Je suis vraiment désolé, madame la députée, pour votre décision, et je comprends que c'est un problème auquel nous sommes confrontés au Canada. Dans les recherches que j'ai menées avec mon équipe sur les interactions entre le public canadien et les politiciens canadiens, nous avons vu beaucoup d'exemples de ce genre. Tout ce qui se passe au Parlement se retrouve directement sur les médias sociaux et d'autres sites.

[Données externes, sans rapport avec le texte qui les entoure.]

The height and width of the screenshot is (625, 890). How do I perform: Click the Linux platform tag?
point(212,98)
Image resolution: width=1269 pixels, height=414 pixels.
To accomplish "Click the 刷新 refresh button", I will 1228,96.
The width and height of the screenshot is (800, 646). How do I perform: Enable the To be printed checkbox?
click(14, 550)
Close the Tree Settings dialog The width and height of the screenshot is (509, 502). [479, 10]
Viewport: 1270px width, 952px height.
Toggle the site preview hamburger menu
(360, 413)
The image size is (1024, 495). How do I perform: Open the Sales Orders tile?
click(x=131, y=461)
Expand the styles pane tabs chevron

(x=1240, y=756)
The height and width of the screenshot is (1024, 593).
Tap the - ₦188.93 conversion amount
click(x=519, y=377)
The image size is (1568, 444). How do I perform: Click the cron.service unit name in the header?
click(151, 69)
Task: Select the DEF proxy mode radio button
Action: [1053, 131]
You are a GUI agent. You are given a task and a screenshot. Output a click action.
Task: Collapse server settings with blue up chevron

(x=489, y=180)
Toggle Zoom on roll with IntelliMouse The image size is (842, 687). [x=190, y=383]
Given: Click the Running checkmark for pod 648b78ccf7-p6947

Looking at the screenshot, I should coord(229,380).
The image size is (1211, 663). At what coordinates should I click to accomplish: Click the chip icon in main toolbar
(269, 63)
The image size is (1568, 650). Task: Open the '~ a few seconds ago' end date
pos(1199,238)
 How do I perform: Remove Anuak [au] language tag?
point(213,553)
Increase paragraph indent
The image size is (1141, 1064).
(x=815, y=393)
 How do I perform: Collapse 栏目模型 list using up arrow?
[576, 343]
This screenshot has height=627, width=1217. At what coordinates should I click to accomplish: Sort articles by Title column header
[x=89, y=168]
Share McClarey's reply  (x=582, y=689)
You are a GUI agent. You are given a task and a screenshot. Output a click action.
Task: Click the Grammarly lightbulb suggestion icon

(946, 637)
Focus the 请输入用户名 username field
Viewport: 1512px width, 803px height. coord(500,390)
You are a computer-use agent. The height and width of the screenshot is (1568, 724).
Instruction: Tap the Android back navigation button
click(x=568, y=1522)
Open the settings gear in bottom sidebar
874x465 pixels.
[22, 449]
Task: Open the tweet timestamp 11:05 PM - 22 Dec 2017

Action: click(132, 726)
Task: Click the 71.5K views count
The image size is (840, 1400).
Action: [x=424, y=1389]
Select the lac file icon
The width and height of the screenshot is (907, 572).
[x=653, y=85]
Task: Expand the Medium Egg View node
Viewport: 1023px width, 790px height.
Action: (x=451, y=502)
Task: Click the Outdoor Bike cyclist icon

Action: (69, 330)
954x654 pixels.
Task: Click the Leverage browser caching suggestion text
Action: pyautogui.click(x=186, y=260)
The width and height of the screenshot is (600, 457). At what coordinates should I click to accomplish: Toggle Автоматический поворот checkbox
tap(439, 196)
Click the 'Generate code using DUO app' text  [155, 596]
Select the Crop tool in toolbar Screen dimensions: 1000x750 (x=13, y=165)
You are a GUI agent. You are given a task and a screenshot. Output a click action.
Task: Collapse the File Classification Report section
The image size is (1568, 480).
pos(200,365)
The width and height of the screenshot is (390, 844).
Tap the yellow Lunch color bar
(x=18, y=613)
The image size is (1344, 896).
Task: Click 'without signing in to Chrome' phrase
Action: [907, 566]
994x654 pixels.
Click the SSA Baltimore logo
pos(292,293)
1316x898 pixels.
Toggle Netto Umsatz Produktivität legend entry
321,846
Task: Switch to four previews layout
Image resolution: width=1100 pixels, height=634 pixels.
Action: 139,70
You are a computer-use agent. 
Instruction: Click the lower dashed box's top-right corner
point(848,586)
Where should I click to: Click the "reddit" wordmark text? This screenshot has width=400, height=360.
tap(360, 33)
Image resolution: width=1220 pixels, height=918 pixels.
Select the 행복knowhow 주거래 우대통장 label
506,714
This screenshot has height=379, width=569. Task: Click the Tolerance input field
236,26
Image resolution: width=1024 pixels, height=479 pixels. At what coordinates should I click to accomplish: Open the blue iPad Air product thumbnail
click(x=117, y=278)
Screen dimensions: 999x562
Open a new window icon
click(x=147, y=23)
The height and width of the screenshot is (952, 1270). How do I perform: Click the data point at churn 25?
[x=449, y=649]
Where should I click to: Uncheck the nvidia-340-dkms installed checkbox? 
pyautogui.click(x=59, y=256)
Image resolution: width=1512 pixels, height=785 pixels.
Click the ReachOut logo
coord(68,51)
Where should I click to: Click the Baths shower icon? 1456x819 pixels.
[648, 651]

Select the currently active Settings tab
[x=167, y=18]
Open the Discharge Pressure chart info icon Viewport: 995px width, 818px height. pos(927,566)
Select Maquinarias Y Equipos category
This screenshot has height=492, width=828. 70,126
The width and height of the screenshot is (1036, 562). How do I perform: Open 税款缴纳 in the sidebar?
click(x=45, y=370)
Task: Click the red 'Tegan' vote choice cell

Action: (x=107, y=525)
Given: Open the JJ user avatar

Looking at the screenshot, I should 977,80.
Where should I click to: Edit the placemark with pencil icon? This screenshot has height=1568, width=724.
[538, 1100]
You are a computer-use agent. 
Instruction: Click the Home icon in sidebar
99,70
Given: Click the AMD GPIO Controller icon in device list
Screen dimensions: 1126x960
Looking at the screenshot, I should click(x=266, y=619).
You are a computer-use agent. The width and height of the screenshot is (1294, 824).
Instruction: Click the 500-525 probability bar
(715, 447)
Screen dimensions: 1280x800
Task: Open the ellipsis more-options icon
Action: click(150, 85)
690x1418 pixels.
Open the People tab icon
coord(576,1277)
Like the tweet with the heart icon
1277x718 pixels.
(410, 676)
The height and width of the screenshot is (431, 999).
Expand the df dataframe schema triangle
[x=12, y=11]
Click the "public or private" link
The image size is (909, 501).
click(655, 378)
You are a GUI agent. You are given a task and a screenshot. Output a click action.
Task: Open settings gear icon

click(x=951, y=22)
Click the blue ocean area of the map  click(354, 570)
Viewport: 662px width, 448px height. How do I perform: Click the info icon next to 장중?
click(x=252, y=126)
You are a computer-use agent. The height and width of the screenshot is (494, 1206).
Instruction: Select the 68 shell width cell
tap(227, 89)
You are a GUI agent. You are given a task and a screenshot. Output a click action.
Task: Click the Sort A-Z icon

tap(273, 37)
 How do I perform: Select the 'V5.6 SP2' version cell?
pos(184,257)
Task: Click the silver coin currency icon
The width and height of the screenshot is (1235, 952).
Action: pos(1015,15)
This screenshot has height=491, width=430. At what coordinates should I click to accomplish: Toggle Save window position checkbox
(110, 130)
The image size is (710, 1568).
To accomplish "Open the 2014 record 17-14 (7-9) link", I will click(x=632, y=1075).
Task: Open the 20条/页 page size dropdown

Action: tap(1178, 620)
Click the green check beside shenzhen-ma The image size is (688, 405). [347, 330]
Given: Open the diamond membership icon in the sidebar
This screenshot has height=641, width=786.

Malheureusement, certains politiciens utilisent ce que nous appelons le « divertissement éducatif ». Ils essaient d'éduquer le public en le divertissant. Par conséquent, de nombreux mèmes qui mettent en scène un grand nombre de politiciens circulent. Ces mèmes ont souvent pour but de dénigrer les politiciens ou de se moquer d'eux. Or, cela crée plus de divisions, malheureusement.
Je pense qu'il y a lieu d'avoir un discours plus civilisé, en particulier pour vous et vos collègues, lorsque vous représentez l'ensemble du Canada et le Parlement. Telle est la réalité.
Merci.
:
Merci beaucoup, monsieur le président.
Je remercie tous les témoins d'être ici aujourd'hui.
Monsieur Frank, vous avez dit que la désinformation, c'est un peu de la propagande numérique, ce sur quoi nous sommes tout à fait d'accord.
Depuis l'époque de M. Bernays, il s'est passé bien des choses.
Vous avez également mentionné qu'on ne connaissait pas le but de la propagande.
Quand j'observe la situation, il me semble que le but de la propagande est de créer le chaos.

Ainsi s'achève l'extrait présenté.